Pues como decía, lo miré y no se inmutó. Pero al oírme salpicar el agua se asustó y se fue. Al día siguiente ya estaba allí cuando llegue a la piscina. Era fácilmente reconocible con ese cuello pelado… Se escondió pero cuando comprobó que yo no le iba a hacer nada salió despacio y tranquilamente de su escondrijo. Y se recreó en el césped. Bebía gotitas en los huecos que había entre las piedras de la piscina, salpicaba la tierra y me miraba.

Así pasaron muchos días. Me había acostumbrado a verlo todas las mañanas y ya conocía las plumas más grises que negras, las ahumadas y las de un intenso tizón apagado. También el pico y la forma de su cabeza, suavemente redondeada. En su forma de mirarme era algo más recatado que sus compañeros, pero estaba siempre pendiente de mí. No confiaba y hacía bien.

Pude comenzar a acercarme a él, poco a poco, muy despacio. Siempre se quedaba en el mismo sitio, a la sombra ¿habría allí más insectos? Yo me aproximaba lentamente, en silencio. Trataba de no salpicar, nadaba suavemente hacia él. Me preguntaba si creería que yo era un balón deslizándose por el agua al compás del viento, si él me veía como algo inanimado e inofensivo.

Bueno, inofensiva era, desde luego, no me tentaba en absoluto tocarlo, ni quedarme con él ni hacer nada parecido. Solo me gustaba mirar su estrambótica fealdad. Cada mañana.

Y ha terminado por hacerme gracia. No se imaginan con el donaire que saca gusanillos de la tierra. Pica, pica, pica y ¡ale hop! Saca uno. Se relame y se le hincha la barriga. Quizás sólo tenga las caderas anchas y en realidad no sea gordo.

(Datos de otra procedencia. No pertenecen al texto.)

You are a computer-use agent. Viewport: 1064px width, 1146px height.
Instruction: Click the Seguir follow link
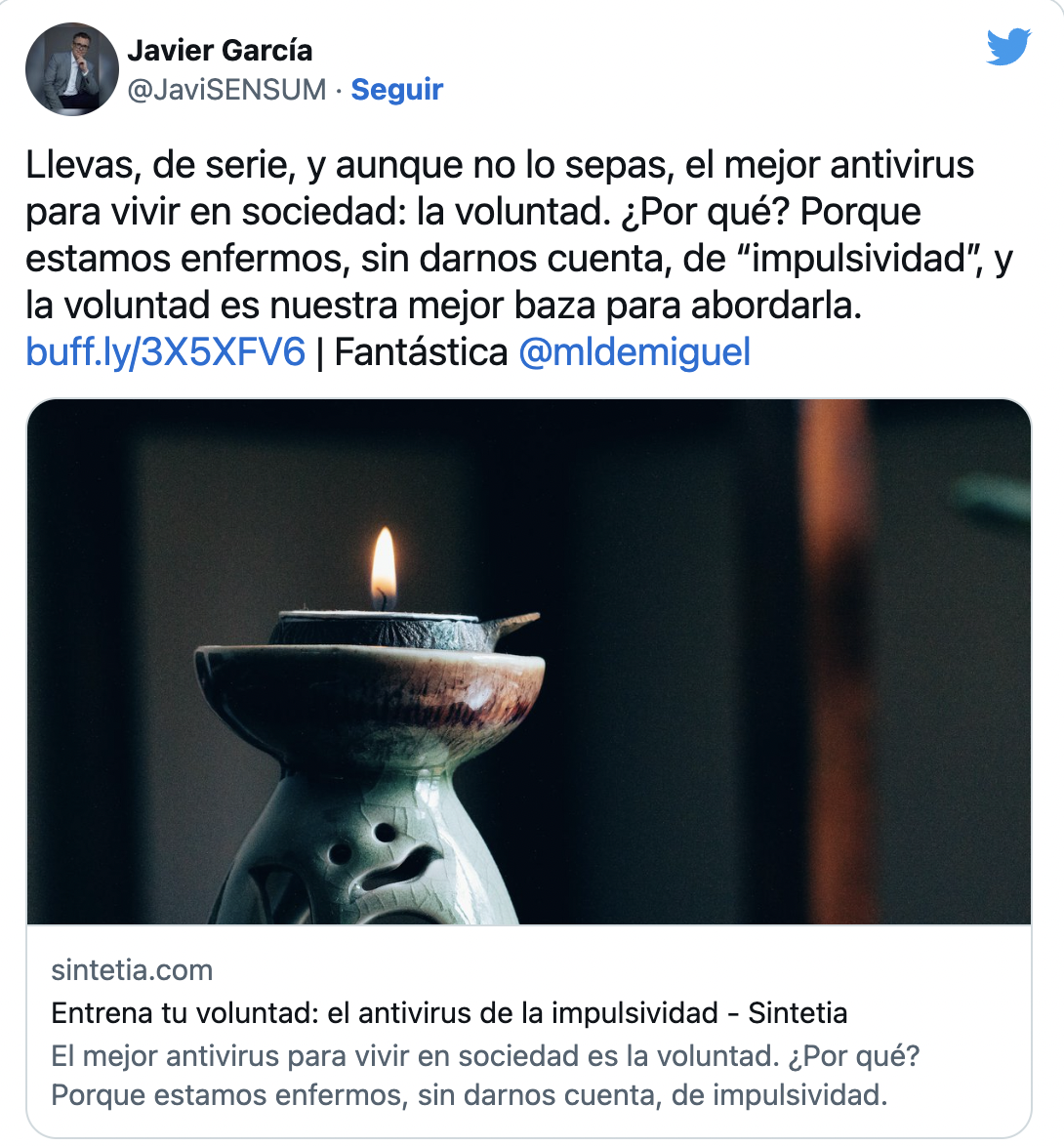point(397,89)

Y esa cabecilla… si pudiera, en un momento lo arreglaba. Me mira con sus brillantes ojos negros… pero no un poco negros, no, ojos totalmente infernales. Aún le quedan muchas semanas al verano y mucha historia al mirlo. Es un descarado y ya no me tiene miedo ¡es su carácter! pero el mío, en cierta manera, ha ido cambiando y cada mañana bajo con tantas ganas de nadar en solitario como de contemplar al mirlo más feo de la Creación.